## What to produce
Return only the stretch of the material below that begins with the line containing "You are a GUI" and ends with the line containing "Task: Switch to", exactly; both of those lines belong to it.

Records for the task section start

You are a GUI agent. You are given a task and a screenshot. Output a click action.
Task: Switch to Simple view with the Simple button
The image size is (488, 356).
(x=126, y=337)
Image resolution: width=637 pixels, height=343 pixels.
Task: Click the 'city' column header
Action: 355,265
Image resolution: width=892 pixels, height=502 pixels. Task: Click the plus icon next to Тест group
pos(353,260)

Records for the task section end
Records for the task section start

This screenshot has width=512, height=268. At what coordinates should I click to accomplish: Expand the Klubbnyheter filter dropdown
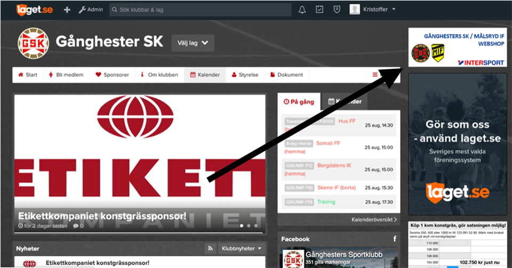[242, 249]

Records for the task section end

## Finished exercise
You are a GUI agent. You are given a task and a screenshot. Output a click action.
Task: Switch to Simple view with the Simple button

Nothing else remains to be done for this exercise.